Question

The hybridization of iodine in iodosobenzene:
(a)- $sp$
(b)- $s{{p}^{2}}$
(c)- $s{{p}^{3}}$
(d)- $s{{p}^{3}}d$

Answer 1

If the atom has a single bond, the hybridization is $s{{p}^{3}}$. If the atom has a double bond then the hybridization is $s{{p}^{2}}$. If the atom has a triple bond then the hybridization is $sp$.

Complete step by step answer:
-All the orbitals in an atom are not of the same energy, so when the atoms attach with other atoms then these energies redistribute among themselves and become equal in energy, and this process is known as hybridization.
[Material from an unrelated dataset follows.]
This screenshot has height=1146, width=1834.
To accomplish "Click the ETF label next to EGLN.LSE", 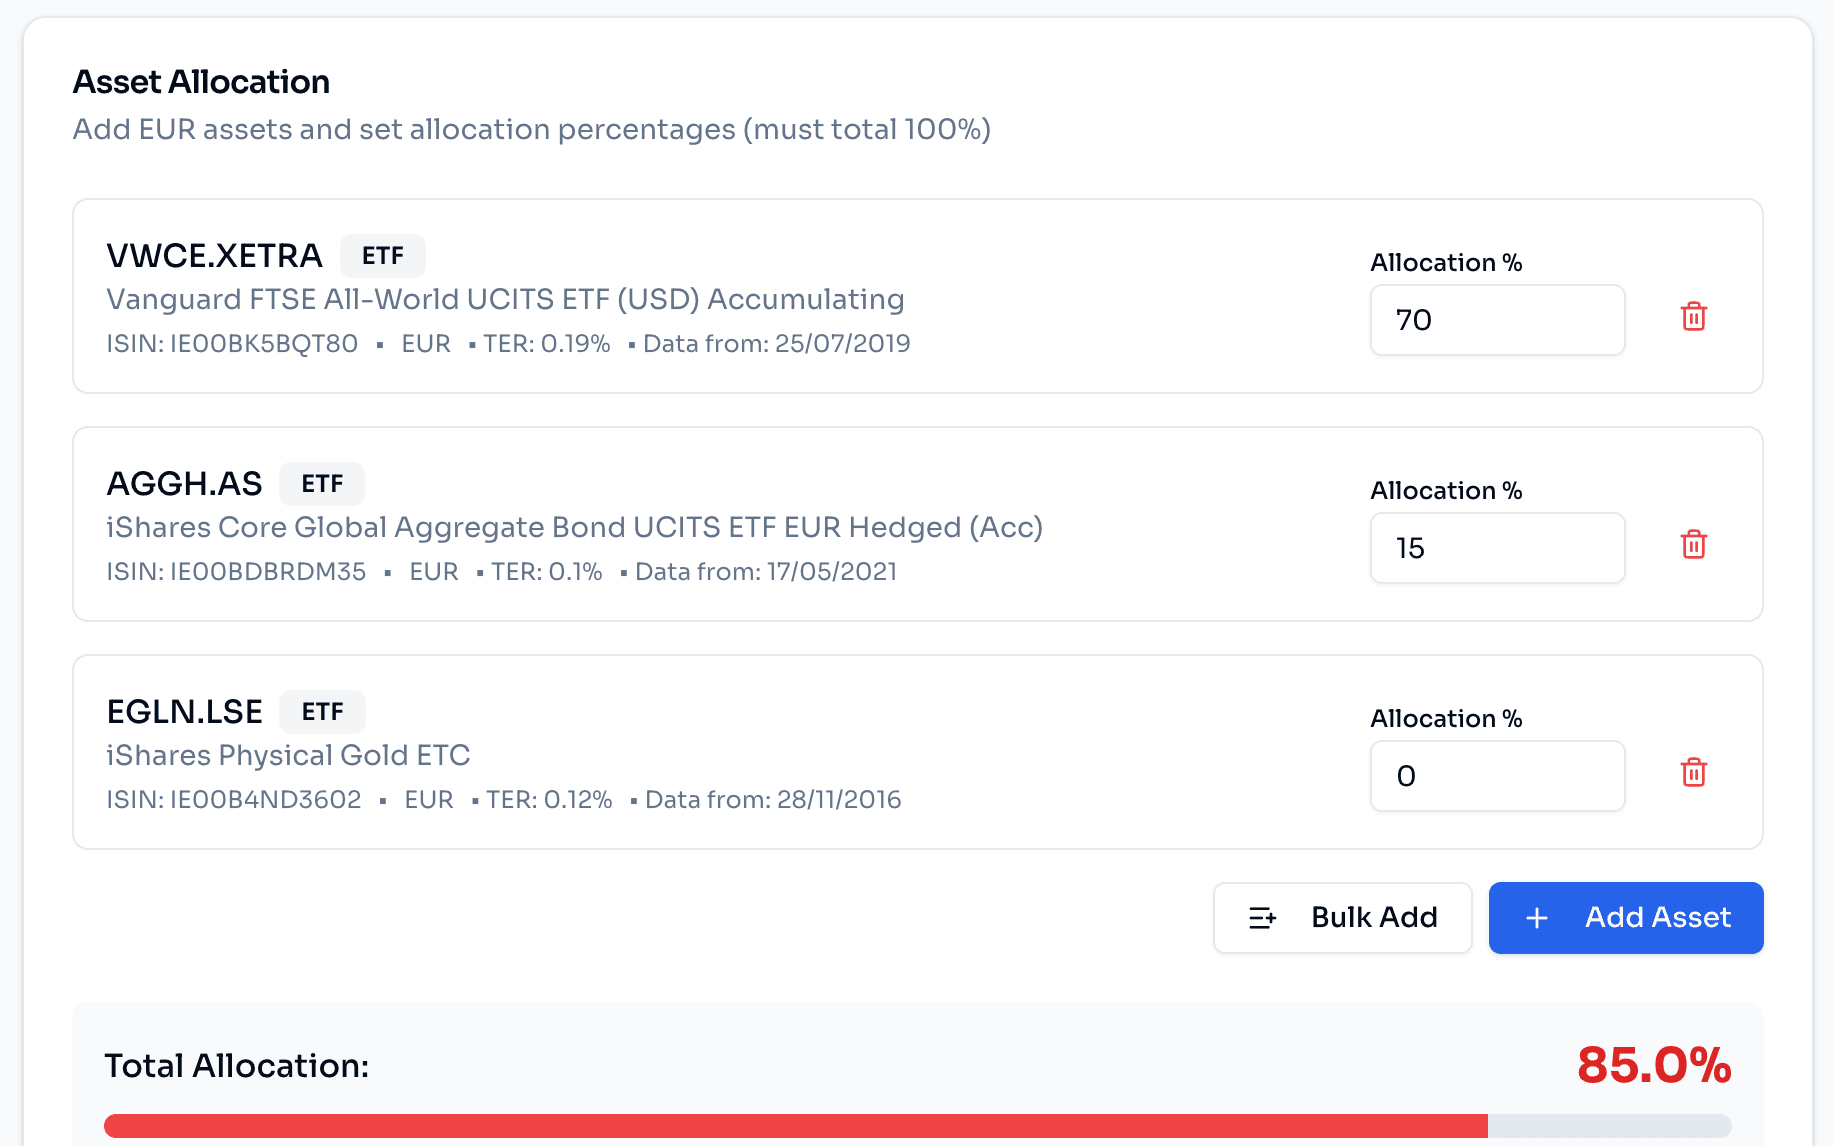I will pos(322,712).
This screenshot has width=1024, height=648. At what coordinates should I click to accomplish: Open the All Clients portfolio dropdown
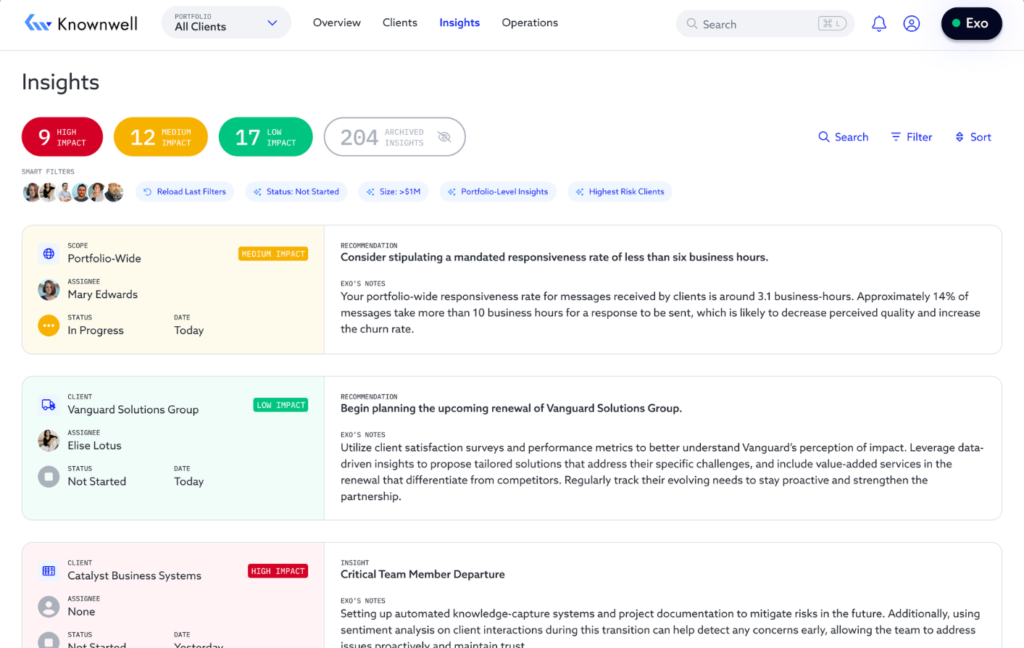[x=225, y=21]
With the help of hybridization, we can predict the number of orbitals in the atom of the molecule. For finding the hybridization of the carbon atom, the rules are as follows:
-If the iodine atom has a single bond, the hybridization is $s{{p}^{3}}$.
-If the iodine atom has a double bond then the hybridization is $s{{p}^{2}}$.
-If the iodine atom has a triple bond then the hybridization is $sp$.
-So the molecule iodosobenzene has a formula ${{C}_{6}}{{H}_{5}}IO$ and its structure is given below:

So as we see that the iodine atom is attached to the carbon atom in the benzene ring with a single bond and it is also attached with the oxygen atom with the double bond, so the hybridization will be $s{{p}^{2}}$

Therefore, the correct answer is an option (b)- $s{{p}^{2}}$

Note: Some other atoms like transition metals have higher hybridization like $s{{p}^{3}}d,\ s{{p}^{3}}{{d}^{2}}$, etc. this is due to vacant d-orbital in transition metal. This is due to the fact that they can make coordination compounds.